Leo, en primer plano, corta el salmón ante la atenta mirada de los presos. – R.S
Toni Josep Reyes lleva dos años en prisión preventiva en la cárcel de Tarragona y ayer fue uno de los 20 reclusos que participaron en el taller de cocina que organizó el restaurante AQ. «Es la primera vez que se hace un cursillo de estas características en una prisión catalana», puntualizaba Paco Romero, director del Centro Penitenciario, quien a su vez se congratulaba de que la de Tarragona «es una de las pocas cárceles que cuenta con cocina propia y no con un cátering». «La calidad de la comida es muy importante. De hecho, siempre que en una prisión hay un motín, una de las cosas que se reclaman es la mejora de la comida». Junto con dos funcionarios son los mismos presos los que se encargan del menú diario. «Los estofados de cordero y carne son los que tienen más salida», explica Reyes, quien antes de su ingreso en prisión se dedicaba al mundo de la hostelería. La visita de un grupo de periodistas a la cárcel empieza con una pequeña explicación a cerca de nuestra seguridad. «Mejor dejad los móviles porque van muy buscados aquí dentro. A pesar de que los presos disponen de cinco llamadas a la semana», advierte el director del centro.
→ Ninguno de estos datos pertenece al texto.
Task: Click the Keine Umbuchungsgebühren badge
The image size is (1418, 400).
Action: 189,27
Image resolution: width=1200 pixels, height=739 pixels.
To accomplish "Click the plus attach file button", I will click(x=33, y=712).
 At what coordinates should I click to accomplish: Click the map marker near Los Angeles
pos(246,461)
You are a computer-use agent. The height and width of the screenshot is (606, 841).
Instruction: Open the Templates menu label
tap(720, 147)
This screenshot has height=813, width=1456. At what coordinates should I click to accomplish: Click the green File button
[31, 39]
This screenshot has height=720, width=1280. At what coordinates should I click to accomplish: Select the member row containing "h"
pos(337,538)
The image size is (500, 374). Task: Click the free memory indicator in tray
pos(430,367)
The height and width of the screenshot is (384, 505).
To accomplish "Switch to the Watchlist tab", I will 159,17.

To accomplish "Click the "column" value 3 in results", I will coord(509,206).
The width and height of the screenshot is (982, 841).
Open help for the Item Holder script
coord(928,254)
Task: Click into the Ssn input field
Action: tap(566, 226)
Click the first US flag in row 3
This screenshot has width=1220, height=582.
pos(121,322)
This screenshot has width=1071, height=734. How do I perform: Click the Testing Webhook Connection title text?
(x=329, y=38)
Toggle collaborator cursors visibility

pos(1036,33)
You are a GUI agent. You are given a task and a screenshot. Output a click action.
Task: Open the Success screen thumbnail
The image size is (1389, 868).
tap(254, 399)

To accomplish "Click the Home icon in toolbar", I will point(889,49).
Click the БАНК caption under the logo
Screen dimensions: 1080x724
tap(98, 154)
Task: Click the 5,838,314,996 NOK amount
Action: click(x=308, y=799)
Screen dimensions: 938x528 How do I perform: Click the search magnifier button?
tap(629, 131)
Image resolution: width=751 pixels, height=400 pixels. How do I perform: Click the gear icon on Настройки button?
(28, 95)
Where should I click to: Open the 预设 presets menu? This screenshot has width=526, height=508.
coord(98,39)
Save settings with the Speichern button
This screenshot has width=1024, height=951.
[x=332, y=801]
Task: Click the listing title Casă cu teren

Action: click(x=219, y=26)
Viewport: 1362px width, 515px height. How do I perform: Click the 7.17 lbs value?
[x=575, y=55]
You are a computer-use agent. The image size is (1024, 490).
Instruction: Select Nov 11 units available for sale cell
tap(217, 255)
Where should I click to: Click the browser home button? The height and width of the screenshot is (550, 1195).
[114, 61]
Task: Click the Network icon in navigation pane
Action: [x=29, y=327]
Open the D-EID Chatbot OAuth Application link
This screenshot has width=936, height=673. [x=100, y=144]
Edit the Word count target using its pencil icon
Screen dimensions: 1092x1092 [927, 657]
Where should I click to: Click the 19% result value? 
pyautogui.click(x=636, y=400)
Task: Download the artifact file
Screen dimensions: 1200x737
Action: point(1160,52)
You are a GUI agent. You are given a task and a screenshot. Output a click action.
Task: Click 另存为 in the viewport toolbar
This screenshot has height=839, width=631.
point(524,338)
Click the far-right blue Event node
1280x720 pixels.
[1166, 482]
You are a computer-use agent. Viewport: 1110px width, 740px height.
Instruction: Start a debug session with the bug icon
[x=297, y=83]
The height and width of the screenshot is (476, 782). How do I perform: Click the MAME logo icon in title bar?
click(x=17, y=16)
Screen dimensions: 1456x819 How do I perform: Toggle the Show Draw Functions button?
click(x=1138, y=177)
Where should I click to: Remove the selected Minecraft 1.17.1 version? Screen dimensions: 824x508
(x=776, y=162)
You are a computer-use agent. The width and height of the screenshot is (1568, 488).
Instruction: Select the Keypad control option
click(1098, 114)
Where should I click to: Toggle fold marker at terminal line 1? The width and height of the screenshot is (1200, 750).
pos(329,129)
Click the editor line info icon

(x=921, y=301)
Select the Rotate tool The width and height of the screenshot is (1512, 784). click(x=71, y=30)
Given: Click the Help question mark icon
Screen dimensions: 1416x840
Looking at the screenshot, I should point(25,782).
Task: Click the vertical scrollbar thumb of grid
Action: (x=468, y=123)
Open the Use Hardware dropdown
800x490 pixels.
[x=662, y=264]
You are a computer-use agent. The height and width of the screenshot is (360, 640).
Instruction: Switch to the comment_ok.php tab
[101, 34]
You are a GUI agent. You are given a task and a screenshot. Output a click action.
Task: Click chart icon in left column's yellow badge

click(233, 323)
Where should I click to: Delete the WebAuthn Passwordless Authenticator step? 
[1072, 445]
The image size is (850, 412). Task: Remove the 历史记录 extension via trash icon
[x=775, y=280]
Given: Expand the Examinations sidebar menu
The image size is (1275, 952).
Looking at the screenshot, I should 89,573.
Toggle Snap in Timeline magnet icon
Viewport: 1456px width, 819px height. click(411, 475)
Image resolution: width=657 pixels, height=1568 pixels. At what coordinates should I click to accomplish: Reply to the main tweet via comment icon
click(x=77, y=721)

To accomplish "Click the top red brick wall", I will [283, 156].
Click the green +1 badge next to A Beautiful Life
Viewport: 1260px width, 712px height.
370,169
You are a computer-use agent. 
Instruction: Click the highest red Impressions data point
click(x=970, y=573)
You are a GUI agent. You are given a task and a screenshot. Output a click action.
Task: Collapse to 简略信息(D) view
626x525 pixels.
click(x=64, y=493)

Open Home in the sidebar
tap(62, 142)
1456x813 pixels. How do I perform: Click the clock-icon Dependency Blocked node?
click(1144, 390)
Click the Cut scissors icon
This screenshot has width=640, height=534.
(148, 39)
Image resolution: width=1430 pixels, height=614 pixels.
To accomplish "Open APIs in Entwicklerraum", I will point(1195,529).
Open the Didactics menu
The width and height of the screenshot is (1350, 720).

Una vez abiertas y cerradas varias puertas de seguridad llegamos al comedor de esta réplica en pequeño de la Model de Barcelona. Aquí nos encontramos con Quintín Quinsac y Anna Ruiz, propietarios del restaurante AQ, que llegan acompañados de otro chef , Leo, para enseñar a una veintena de presos cómo cocinar un salmón fresco. «El nuestro es un restaurante de esos pijos y caros», así rompe el hielo Quintín. Mientras tanto, Leo coge un salmón que va cortando a trocitos para que Anna explique las distintas posibilidades que existen a la hora de cocinarlo. Los presos siguen atentos la explicación, a pesar de que a alguno parece no entusiasmarle demasiado este pescado. Eso sí, al final todos acaban probando. La presencia de una decena de periodistas también sirve para romper la monotonía del día a día en la prisión. Aunque, como explica , Paco Romero, la de Tarragona es, después de la Model para hombres, la prisión que registra un mayor número de entradas y salidas. Durante la hora aproximada que dura la estancia son varios los que, desde el patio, se acercan a la ventanas para ver lo que está pasando. «Son caras nuevas y esto siempre alegra», aclara Toni Josep Reyes. Entre los reos que pasean por el patio una cara conocida: la de Migeul Arufe, quien hace unos días fue detenido como cabecilla de una red de prostitución.